The Lady with the Lamp – A Short Something

Wow, I really ought to find a better name for this piece of writing than ‘a short something’. But it’s a bit complicated! You see, it’s much too short to be a story, it’s more of a scene, or a sketch, or a snapshot. But I’m not entirely sure if either of those titles work with what this… thing… is. 😀 What do you guys think? Can you figure out what this piece of writing should properly be called?

Well, I suppose you should read this piece first, before you give me ideas for what it should officially be called. I wrote this a couple weeks back for school, at about 10:30 at night, and thoroughly enjoyed myself. Somehow I always end up writing late at night – it seems to be when the inspiration strikes for me. 😀 So without further rambling, let’s get onto the actual piece! Oh yes, I must add for clarification that it is based off of the story of Florence Nightingale – the famous English nurse during the Crimean War. I hope you enjoy!



All was dark within the wards.

The wind howled without, whisking cold drafts through cracks in the window panes and across the bare floors.

Row upon row of cots stretched out, filling the room nigh onto bursting. Men lay across those cots, men scarred more deeply than even their mangled limbs.

 Their troubled brows and laboured breathing gave clues to their inner torment. Some were damp with chills and shivered under their thin blankets, pulling them close to ward off the wind that whined around them.

 Others were dry and burning with fever, thrashing out in distressed dreams, trying to remove their coverings – or perhaps they were actually the bodies of enemy soldiers… One never knew what reality was really when the fever struck.

Darkness lay heavy, along with unrelenting pain and fevered nightmares.

Night wore on, and the men lay in the wards.

Some were now awake, barred from the blissful unconsciousness of sleep by the dull stabbing of wounds and the stark absence of limbs that still shot shooting pains throughout the body.

Restlessness pervaded the darkness, the smell of sickness and death rose dankly from the cots.

But then, as the wind whistled, and the men lay helpless, a breath of something fresh floated across the ward.

The smell of a clean body, the faint smell of lilies and linen, the smell of home.

A light flickered far away across the ward.
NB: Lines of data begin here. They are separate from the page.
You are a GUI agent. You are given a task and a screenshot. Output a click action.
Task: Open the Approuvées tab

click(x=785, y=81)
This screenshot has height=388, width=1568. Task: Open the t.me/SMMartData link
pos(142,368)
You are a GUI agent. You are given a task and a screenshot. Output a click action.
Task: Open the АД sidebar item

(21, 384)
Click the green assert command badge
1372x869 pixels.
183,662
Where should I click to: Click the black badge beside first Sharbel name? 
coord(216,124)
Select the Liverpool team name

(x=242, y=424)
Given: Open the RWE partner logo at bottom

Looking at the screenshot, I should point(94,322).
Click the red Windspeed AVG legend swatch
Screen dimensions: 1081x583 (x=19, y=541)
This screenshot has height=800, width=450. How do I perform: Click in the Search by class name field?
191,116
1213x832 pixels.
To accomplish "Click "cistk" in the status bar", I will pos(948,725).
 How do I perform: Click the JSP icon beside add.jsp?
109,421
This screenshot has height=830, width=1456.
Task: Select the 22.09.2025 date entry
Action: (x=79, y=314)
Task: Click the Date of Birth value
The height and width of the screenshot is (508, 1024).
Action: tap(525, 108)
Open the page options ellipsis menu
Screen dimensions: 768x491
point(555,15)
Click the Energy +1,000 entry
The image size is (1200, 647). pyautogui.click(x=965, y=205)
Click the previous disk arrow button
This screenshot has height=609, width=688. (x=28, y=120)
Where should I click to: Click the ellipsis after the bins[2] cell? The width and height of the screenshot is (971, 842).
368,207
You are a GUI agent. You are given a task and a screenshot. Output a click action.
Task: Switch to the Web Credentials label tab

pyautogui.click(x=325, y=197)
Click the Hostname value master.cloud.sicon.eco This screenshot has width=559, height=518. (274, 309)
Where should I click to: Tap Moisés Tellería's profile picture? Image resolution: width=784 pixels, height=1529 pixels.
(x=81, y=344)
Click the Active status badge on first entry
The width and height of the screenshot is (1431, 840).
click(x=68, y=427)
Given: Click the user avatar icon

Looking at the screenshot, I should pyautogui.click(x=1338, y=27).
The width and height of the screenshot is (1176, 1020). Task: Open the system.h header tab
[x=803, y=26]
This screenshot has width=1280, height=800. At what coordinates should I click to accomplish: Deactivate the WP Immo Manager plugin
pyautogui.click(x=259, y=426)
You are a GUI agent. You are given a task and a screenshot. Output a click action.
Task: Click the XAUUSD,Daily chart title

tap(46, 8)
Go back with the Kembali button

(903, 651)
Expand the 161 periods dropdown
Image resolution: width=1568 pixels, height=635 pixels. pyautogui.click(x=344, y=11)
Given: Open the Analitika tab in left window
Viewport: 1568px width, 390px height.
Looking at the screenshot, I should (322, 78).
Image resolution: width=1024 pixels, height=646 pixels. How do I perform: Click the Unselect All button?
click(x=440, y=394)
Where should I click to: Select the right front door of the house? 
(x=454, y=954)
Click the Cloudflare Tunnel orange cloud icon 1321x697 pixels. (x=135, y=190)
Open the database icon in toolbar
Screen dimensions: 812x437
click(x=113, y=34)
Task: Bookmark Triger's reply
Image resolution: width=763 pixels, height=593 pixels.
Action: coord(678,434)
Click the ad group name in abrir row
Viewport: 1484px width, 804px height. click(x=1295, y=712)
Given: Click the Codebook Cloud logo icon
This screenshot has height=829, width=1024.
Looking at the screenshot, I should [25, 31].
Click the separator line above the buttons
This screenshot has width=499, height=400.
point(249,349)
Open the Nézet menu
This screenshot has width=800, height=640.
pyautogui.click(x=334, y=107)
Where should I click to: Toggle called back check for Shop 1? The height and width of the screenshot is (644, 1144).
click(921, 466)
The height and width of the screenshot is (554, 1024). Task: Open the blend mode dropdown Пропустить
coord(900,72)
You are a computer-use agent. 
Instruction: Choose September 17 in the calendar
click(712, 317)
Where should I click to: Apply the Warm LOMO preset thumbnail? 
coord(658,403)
It bobbed up and down, and moved slowly, steadily onwards.

 A wistful whisper of longing rose in the hearts of all who saw it.  Some that were able rose up in their cots to better see the light.

 Slowly, the faint outline of a person could be seen, the figure of a woman holding a lamp in her hand. She walked quietly, gracefully, with a strong, yet gentle stride. She paused often, bending down to some soldier boy, brushing the hair back from his face, murmuring a soft word.

Then she moved on.

Always steadily on, through the ward, through the many multitudes of suffering men.

The light threw a soft, bright circle wherever it turned, shedding warmth into weary, wounded hearts.

The whisper floated between the cots, from one man to another.

“The Lady is coming.”

“The Lady is coming.”

“She is coming.”

She smiled as she heard the whispers, striding onwards with her lamp.

Slowly, surely the lady with the lamp moved through the ward. The whispers rose and fell, like autumn leaves rising and falling on a crisp breeze

“The Lady with the lamp.”

“She is here.”

As she came to the end of the long ward, she stopped. Turned. Raised her lamp high. Surveying the ward.

She looked like a queen looking out over her realm. A priest giving a benediction. A mother bidding goodnight to her child.

She smiled, creases wrinkling around her kind eyes.

“Goodnight.” came her low murmur.

The lady and the lamp disappeared around the corner in a rustle of skirts.

Darkness closed in once more, but now there was a quiet, a peace. The memory of the light of the lady’s lamp nestled warm in the hearts of the men.

 Peace would come one day soon. And home was waiting.


So any ideas what this thing should actually be called? A snapshot? A scene? Something else? Let me know in the comments down below if you have any ideas! 😀 And I shall see you back here next week

Author: Hannah

Jesus follower. writer. bibliophile. dreamer.

6 thoughts on “The Lady with the Lamp – A Short Something”

  1. This would make a beautiful children’s picture book! It’s prose, but with a poetry feel. Almost like a memoir . . . definitely worthy of publication, Hannah! Do you have access to a list of children’s Middle Grade publications you could submit this to? Even a homeschooling magazine would appreciate its value. Well done!


    1. Thank you so much for your encouragement, Mrs Del Boccio! It’s lovely to hear that you think it worthy of publication. 🙂 I can’t say that I do have access to any type of Middle Grade Publications… Do you have any suggestions of places to look?


  2. Your “snapshot” of this scene was very engaging, Hannah. Could picture well the men in agony on their cots and the compassion of the lady with the lamp. How ’bout: “The Lady with the Lamp – a Warm, Brief, Night Visit”. Could leave off “night” or “warm”.